Ab 2008 rund 150.000 Tonnen Biodiesel pro Jahr - Investitionssumme 40 Millionen Euro

Das österreichisch-ungarische Gemeinschaftsunternehmen Rossi Biofuel Zrt. investiert rund 40 Millionen Euro in den Bau einer Anlage zur Erzeugung von Biodiesel am Raffineriestandort Komárom des ungarischen Ölkonzerns MOL. Ab Jänner 2008 sollen rund 150.000 Tonnen Biodiesel pro Jahr hergestellt werden. Die MOL übernimmt davon rund 120.000 Tonnen, der Rest soll auf dem freien Markt verkauft werden. Um das – nicht rechtsverbindliche – EU-Ziel einer Biodieselbeimengung von 5,75 Prozent ab Oktober 2007 zu erreichen, wären in Ungarn rund 300.000 Tonnen Biodiesel nötig.
Rossi Biofuels wird als größtes österreichisch-ungarisches Gemeinschaftsunternehmen bezeichnet. Es gehört zu 25,1 Prozent der MOL und zu 74,9 Prozent der Rossi Beteiligungs GmbH des ungarischen Honorarkonsuls Rudolf Roth. An Eigenkapital stellt Roth rund 20 Prozent der Investitionssumme bereit, somit acht Millionen Euro. Der Rest wird fremdfinanziert. Auch EU-Förderungen sollen nach Möglichkeit herangezogen werden.

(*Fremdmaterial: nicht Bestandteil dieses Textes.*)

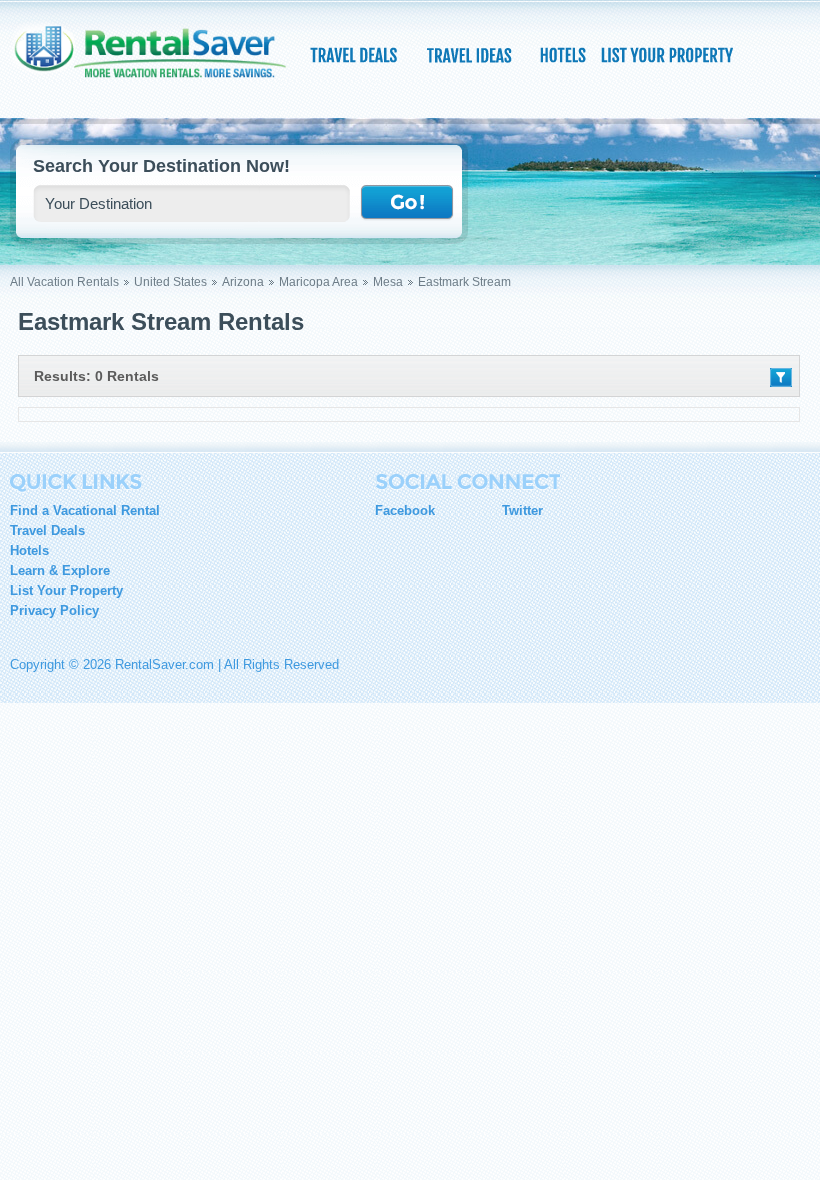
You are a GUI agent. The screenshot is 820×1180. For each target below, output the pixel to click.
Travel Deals (47, 530)
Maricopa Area (318, 282)
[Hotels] (565, 55)
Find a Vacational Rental (85, 510)
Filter (781, 377)
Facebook (405, 510)
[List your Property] (666, 55)
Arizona (243, 282)
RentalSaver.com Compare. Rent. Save (160, 64)
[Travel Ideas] (471, 55)
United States (170, 282)
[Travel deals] (356, 55)
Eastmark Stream (464, 282)
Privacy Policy (54, 610)
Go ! (407, 203)
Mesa (388, 282)
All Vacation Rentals (64, 282)
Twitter (522, 510)
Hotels (29, 550)
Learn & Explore (60, 570)
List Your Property (66, 590)
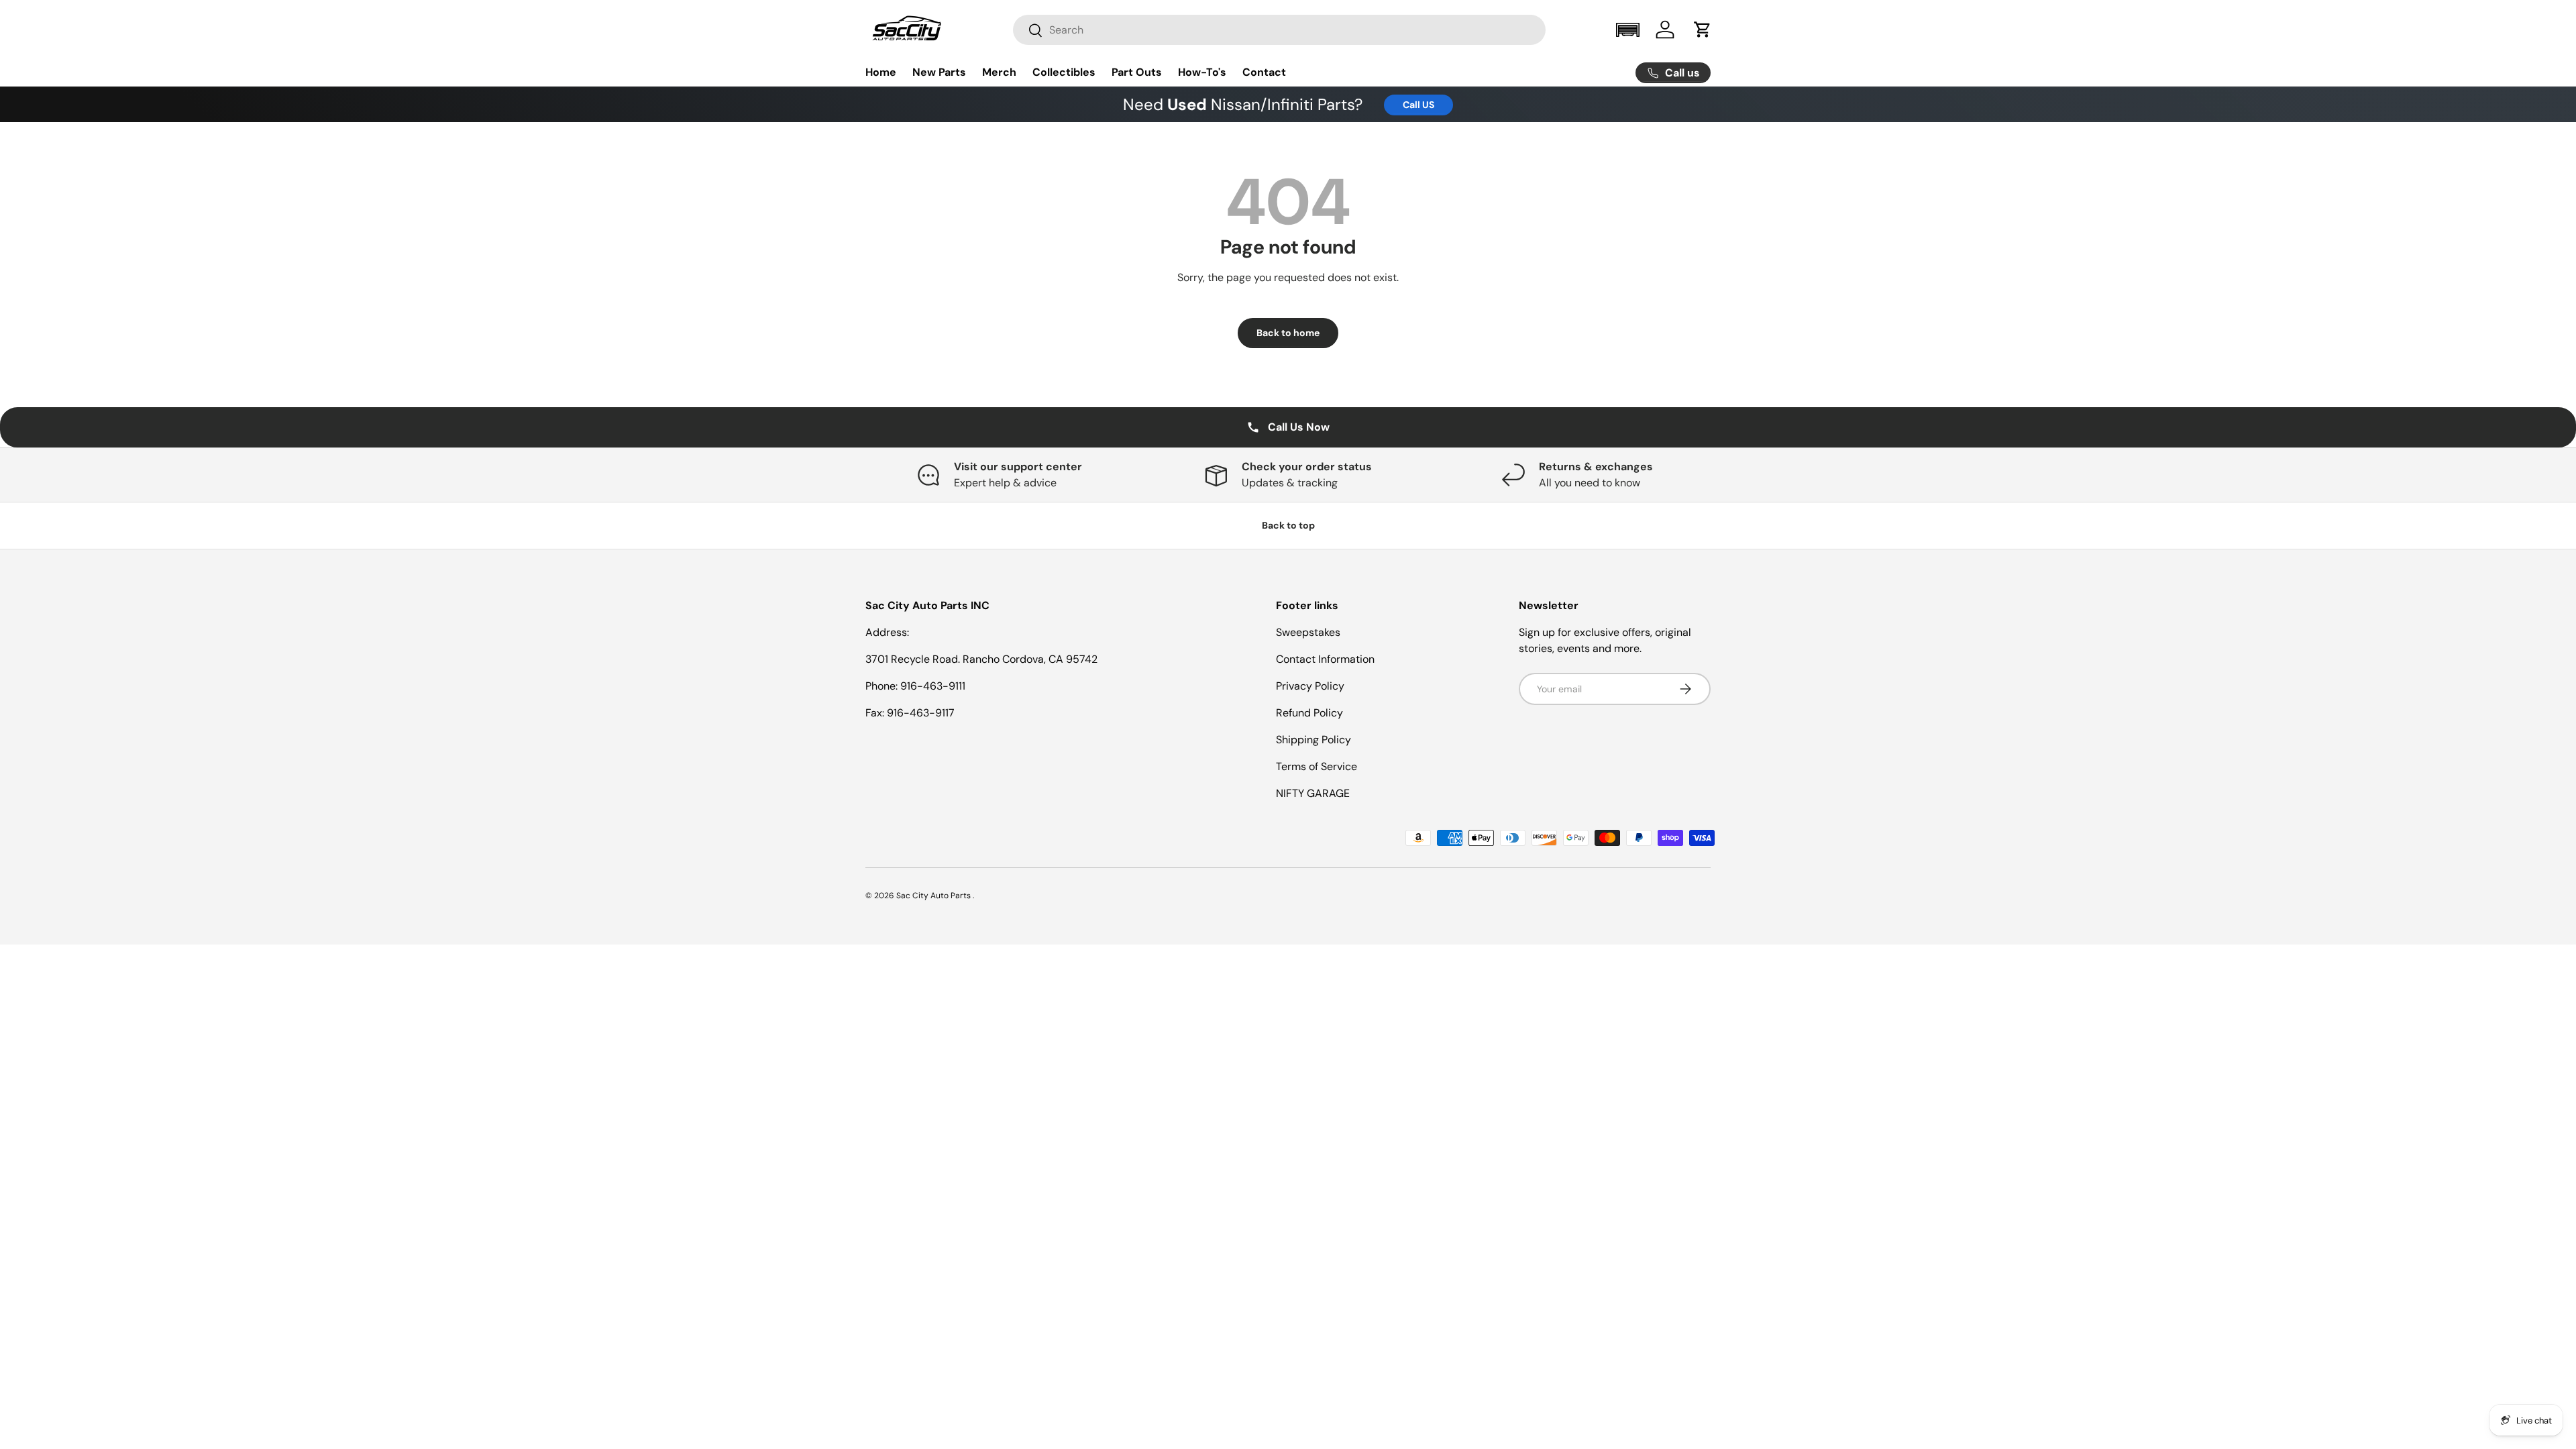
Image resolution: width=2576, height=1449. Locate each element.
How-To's (1202, 72)
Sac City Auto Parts (934, 895)
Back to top (1288, 525)
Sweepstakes (1308, 632)
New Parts (939, 72)
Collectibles (1063, 72)
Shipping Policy (1313, 740)
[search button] (1028, 31)
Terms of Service (1316, 766)
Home (880, 72)
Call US (1418, 105)
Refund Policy (1309, 713)
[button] (1627, 30)
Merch (999, 72)
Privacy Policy (1310, 686)
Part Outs (1137, 72)
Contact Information (1325, 659)
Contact (1264, 72)
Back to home (1288, 333)
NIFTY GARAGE (1313, 793)
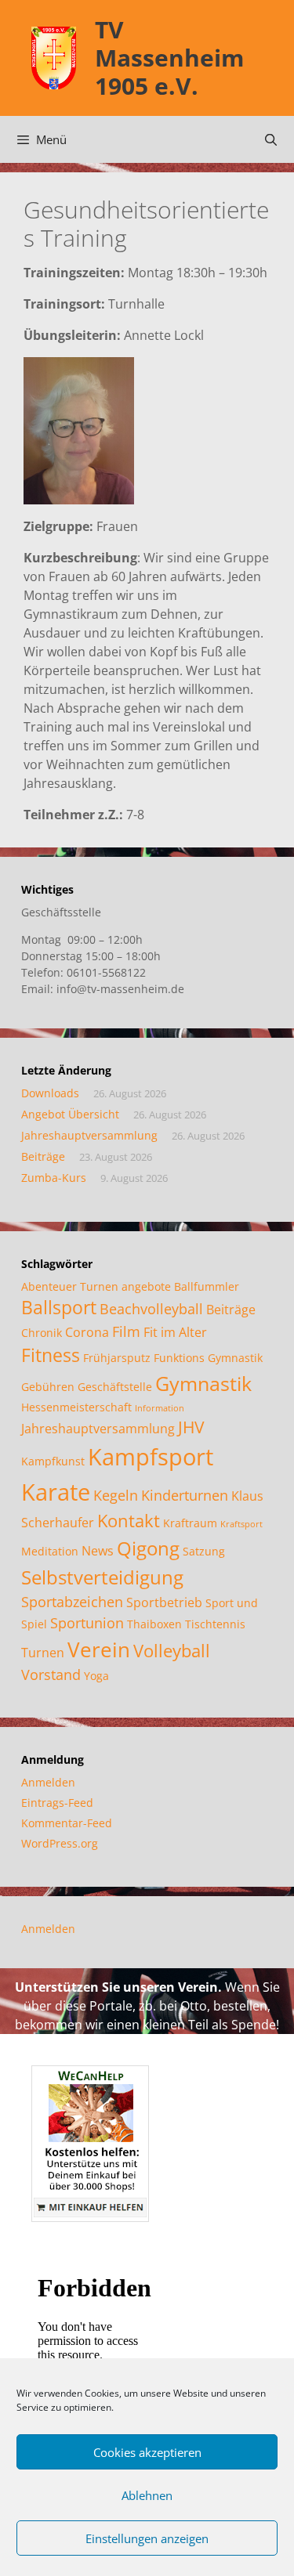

Hergestellt wird der Biodiesel vorerst aus Raps. Das verwendete Verfahren erbringt laut Roth rund 0,8 Kilogramm Kraftstoff pro Kilogramm Raps. Wer den Raps liefere, stehe noch nicht fest, sagte Roth auf Anfrage. Ein Drittel der erforderlichen Menge von rund 187.500 Tonnen Raps sei aber bereits kontraktiert. Er räumte ein, sich der Problematik des Rapsanbaus bewusst zu sein. Die dafür nötigen großen Mengen an Stickstoffdüngern überdüngen die Gewässer und versäuern die Böden. Um das zu vermeiden, kann nur alle drei bis vier Jahre auf derselben Fläche Raps angebaut werden. Umstritten ist die Klimarelevanz von Biodiesel. Die Angaben hinsichtlich der Treibhausgasemissionen von Biodiesel schwanken zwischen 20 und 80 Prozent der Menge, die bei der Verwendung normalen Diesels anfällt. Weil Raps anfällig für Schädlinge wie den Rapsglanzkäfer und die Kohlhernie, eine Pilzerkrankung, ist, gibt es Versuche, ihn gentechnisch zu verändern. Deren Auswirkungen sind ebenfalls umstritten.
Darauf angesprochen, sagte Roth, der im Rahmen des Gemeinschaftsunternehmens erzeugte Biodiesel gehöre zu den Biokraftstoffen der ersten Generation. Er rechne damit, dass neue Erzeugungsmöglichkeiten entwickelt würden. Was den Flächenbedarf betrifft, gebe es kein Problem, da in Ungarn beträchtliche Mengen an Brachflächen verfügbar seien. Auch eine Erweiterung der Erzeugungskapazitäten in Komárom sei kein Problem. Dort gebe es Platz genug.